Directions
A single number is the answer here: the count of lines in the records below in which the word "computer" appears.

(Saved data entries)
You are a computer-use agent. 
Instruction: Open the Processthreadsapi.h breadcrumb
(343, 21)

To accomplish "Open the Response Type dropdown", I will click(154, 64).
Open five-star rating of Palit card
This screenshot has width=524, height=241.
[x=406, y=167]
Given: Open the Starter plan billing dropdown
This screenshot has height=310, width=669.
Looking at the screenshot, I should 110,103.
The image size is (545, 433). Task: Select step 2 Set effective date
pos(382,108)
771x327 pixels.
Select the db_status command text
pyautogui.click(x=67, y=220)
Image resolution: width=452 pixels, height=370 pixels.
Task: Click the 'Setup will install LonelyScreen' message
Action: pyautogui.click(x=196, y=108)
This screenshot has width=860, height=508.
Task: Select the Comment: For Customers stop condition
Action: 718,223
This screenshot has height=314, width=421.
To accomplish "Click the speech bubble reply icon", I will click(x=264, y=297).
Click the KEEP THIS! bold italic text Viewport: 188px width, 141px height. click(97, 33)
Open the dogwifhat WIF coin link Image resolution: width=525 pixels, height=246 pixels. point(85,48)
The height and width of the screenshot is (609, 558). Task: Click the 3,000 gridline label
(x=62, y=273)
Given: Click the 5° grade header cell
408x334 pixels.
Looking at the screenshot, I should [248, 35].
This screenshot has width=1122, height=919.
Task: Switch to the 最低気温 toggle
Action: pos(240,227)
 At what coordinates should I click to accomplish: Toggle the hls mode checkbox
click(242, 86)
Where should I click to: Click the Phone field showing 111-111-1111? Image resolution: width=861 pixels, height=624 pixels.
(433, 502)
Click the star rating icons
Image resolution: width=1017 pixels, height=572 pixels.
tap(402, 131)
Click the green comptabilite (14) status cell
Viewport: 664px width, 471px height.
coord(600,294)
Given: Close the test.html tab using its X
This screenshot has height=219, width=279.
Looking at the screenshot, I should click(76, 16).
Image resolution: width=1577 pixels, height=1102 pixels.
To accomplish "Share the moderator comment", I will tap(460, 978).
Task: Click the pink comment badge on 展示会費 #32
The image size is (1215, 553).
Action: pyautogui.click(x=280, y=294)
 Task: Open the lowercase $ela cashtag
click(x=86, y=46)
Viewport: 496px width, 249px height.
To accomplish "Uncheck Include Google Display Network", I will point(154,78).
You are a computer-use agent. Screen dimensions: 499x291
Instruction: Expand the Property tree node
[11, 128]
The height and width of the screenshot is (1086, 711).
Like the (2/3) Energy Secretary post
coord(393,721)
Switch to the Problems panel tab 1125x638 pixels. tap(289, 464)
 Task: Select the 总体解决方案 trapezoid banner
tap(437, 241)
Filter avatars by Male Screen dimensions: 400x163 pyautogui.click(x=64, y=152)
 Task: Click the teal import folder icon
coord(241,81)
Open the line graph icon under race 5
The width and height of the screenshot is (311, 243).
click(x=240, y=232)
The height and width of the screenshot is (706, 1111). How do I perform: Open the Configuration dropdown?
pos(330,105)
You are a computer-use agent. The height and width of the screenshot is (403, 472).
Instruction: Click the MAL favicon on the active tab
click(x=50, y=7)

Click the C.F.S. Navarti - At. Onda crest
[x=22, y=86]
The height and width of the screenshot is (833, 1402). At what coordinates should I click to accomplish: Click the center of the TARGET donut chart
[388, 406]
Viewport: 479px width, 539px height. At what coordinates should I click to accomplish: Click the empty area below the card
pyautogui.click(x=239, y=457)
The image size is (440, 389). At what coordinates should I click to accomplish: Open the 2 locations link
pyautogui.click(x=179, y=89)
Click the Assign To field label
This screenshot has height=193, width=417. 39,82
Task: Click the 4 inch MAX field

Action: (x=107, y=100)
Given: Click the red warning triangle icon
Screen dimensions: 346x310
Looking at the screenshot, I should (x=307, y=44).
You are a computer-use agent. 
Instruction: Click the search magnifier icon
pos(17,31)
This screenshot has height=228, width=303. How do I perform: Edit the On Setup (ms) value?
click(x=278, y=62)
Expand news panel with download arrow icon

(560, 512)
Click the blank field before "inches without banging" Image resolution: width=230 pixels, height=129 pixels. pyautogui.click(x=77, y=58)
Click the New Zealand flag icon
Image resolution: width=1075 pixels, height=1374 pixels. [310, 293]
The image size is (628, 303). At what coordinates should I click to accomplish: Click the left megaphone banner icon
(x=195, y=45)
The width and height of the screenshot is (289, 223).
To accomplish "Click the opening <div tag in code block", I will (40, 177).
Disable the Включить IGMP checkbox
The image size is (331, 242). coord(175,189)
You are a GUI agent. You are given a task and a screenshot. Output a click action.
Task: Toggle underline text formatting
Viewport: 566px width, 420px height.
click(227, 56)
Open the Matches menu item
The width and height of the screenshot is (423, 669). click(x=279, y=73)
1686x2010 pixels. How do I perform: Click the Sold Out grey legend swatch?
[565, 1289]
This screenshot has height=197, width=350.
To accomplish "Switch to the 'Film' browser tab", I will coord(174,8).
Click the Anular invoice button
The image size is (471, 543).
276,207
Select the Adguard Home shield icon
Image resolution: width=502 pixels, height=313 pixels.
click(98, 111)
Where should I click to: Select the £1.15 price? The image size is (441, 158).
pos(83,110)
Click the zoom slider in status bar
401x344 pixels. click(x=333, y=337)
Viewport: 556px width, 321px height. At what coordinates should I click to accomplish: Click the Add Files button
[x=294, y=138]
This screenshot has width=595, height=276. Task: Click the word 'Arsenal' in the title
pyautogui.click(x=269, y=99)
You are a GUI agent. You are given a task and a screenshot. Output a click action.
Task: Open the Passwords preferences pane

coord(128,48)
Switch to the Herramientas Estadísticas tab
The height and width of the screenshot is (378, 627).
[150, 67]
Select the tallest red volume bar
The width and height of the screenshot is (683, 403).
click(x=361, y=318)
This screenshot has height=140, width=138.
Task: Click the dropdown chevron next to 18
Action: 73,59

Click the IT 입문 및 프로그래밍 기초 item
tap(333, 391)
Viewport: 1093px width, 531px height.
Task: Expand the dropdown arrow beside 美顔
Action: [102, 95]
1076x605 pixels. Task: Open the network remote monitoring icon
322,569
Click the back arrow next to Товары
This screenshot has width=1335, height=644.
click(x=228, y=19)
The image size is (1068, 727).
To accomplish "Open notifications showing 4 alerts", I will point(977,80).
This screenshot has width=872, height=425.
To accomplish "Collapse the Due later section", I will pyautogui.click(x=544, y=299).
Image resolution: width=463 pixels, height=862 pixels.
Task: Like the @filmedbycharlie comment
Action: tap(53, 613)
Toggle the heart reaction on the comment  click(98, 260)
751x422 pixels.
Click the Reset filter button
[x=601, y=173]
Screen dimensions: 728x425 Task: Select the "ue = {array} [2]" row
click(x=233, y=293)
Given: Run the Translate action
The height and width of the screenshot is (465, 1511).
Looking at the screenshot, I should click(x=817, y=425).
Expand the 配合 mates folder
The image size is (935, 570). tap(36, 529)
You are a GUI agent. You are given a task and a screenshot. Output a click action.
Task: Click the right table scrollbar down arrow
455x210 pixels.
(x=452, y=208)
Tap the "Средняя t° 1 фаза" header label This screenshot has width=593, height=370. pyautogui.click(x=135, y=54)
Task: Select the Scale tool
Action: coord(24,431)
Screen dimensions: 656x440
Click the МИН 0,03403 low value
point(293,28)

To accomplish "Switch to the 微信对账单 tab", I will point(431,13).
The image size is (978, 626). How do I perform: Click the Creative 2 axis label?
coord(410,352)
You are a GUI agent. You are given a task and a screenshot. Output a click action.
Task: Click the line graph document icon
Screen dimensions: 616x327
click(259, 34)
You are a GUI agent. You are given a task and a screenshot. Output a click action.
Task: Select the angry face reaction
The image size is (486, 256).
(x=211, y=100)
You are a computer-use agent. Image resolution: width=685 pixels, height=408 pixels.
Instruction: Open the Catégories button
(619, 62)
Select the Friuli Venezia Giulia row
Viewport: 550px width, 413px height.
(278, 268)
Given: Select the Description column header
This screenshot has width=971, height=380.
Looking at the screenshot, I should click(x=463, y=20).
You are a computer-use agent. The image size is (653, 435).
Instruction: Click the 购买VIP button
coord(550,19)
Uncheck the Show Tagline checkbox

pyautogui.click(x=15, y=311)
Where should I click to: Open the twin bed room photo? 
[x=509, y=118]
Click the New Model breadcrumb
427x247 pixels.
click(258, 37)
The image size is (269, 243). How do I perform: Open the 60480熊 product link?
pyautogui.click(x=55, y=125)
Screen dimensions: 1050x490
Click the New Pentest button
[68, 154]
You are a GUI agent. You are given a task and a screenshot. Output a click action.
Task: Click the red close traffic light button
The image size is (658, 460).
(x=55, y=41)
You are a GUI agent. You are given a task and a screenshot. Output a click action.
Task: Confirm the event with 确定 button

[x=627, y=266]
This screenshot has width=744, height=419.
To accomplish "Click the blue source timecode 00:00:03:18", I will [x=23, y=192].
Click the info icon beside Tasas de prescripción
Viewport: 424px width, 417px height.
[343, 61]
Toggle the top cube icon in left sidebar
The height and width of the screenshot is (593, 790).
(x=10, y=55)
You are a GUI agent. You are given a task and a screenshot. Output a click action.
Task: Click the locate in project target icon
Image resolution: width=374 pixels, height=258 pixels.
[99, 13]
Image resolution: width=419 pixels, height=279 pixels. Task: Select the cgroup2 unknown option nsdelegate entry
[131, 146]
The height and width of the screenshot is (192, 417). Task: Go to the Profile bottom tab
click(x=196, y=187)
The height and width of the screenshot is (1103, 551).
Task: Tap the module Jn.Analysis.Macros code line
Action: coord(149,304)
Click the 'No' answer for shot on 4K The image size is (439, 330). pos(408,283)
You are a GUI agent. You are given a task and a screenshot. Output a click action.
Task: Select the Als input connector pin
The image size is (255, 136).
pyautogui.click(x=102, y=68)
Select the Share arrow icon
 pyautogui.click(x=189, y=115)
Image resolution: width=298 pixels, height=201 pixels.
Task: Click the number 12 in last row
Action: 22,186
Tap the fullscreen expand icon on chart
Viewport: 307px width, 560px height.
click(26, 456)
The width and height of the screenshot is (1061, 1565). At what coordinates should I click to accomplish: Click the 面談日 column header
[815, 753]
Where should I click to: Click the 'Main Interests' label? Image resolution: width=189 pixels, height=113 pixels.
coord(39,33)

Response
6